> **Task to carry out**
Reproduce the part of the article on pharmacy dispensing errors, everything from "The Society has" down to "of the courts.", swapping "courts" for "tribunals".

The Royal Pharmaceutical Society of Great Britain is celebrating a major victory in its campaign to decriminalise single medication errors after the Department of Health promised to amend the Medicines Act 1968 “at the earliest opportunity”.

The Society has long argued that legislation automatically criminalising any dispensing error is unjust and not in line with that governing other means of healthcare provision, and that single ‘offences’ should be dealt with by the new regulator of pharmacy – the General Pharmaceutical Council – instead of the courts.

Earlier this year the issue was brought to the fore again after a pharmacist was prosecuted for giving a 72 year-old patient beta-blockers instead of the steroids prescribed. The patient died just three days after taking the beta-blockers, but the pathologist’s report concluded that this actually played no part in the death.

The presiding judge agreed that the pharmacist was not factually or legally responsible for the patient’s death, but still issued what was considered to be a fairly harsh sentence involving a three-month jail term, suspended for 18 months, and 12 months’ supervision for dispensing the wrong medication.

“No pharmacist should have to endure prosecution for genuine human error,” stressed RPSGB President Steve Churton, particularly as all pharmacists will make dispending errors at some stage during their professional lives and “the open reporting of errors is an essential activity in improving patient safety”.

Interim prosecution guidelines
The DH has now agreed to amend the Medicines Act 1968 accordingly but the process could take up to two years to compete, the RPSGB said. In the meantime, interim guidelines will be developed for Crown Prosecution Officers to avoid the inappropriate prosecution of pharmacists until changes to the Act are made.

The Society says it will now work with the DH and the Medicines and Healthcare Products Regulatory Agency “to deliver a workable alternative to the existing law”, and has also promised to keep “a close eye” on interim developments with the Crown Prosecution Service.

> **Recorded data**
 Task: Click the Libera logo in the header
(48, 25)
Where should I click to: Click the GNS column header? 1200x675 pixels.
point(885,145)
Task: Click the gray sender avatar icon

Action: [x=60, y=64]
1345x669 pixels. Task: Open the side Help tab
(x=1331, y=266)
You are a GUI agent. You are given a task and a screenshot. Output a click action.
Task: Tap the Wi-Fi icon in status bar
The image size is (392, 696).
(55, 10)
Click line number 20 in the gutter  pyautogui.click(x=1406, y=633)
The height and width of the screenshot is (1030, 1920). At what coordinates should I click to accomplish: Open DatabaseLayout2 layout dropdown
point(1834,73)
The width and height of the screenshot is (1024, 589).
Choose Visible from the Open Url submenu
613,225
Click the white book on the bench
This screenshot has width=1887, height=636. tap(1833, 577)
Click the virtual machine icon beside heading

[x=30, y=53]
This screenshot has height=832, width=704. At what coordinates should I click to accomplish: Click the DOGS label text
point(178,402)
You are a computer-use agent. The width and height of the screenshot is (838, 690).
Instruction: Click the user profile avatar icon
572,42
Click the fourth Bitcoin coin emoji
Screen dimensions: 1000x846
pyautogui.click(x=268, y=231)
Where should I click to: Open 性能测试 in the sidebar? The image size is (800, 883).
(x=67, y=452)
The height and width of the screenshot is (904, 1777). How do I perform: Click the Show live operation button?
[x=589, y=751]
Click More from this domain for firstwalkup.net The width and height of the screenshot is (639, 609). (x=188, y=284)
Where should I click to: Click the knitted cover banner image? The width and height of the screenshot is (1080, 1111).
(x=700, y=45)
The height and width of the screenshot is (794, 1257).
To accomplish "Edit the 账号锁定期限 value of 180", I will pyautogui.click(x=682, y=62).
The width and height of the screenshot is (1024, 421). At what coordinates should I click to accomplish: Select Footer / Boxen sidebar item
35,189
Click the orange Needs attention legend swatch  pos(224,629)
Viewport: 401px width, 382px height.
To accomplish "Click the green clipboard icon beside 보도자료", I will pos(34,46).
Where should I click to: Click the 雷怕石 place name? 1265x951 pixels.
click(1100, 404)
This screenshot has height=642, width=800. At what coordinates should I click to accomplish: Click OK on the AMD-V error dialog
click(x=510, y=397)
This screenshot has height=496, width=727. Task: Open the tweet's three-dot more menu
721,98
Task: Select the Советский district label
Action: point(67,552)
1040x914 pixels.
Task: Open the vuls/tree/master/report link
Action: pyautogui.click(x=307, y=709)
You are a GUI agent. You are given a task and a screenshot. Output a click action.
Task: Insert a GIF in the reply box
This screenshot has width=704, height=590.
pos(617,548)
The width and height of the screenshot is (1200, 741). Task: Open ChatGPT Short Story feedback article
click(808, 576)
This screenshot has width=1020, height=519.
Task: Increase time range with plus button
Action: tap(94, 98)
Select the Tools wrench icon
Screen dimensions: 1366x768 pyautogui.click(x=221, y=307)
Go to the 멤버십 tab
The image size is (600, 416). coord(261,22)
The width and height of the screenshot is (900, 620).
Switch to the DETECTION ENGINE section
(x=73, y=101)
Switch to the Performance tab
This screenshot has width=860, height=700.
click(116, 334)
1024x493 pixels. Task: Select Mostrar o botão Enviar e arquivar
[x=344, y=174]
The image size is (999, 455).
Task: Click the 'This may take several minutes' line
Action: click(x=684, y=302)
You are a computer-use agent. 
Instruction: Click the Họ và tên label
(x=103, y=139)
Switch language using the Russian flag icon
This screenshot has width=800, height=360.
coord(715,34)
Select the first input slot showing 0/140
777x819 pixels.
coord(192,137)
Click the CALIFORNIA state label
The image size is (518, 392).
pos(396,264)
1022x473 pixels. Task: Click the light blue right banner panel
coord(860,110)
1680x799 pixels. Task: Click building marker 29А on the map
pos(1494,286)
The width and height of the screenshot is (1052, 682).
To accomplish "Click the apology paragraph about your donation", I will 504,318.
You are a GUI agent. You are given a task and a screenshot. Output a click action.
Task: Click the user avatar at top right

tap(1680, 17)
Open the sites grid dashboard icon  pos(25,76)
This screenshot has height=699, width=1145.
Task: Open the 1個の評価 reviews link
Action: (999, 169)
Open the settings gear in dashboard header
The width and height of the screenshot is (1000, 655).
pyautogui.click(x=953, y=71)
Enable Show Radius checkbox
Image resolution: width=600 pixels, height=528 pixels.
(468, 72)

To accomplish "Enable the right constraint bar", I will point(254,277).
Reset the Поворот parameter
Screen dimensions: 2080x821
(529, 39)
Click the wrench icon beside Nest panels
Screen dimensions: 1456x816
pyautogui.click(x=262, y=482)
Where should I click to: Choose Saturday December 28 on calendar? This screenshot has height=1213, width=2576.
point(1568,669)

> **Expected answer**
The Society has long argued that legislation automatically criminalising any dispensing error is unjust and not in line with that governing other means of healthcare provision, and that single ‘offences’ should be dealt with by the new regulator of pharmacy – the General Pharmaceutical Council – instead of the tribunals.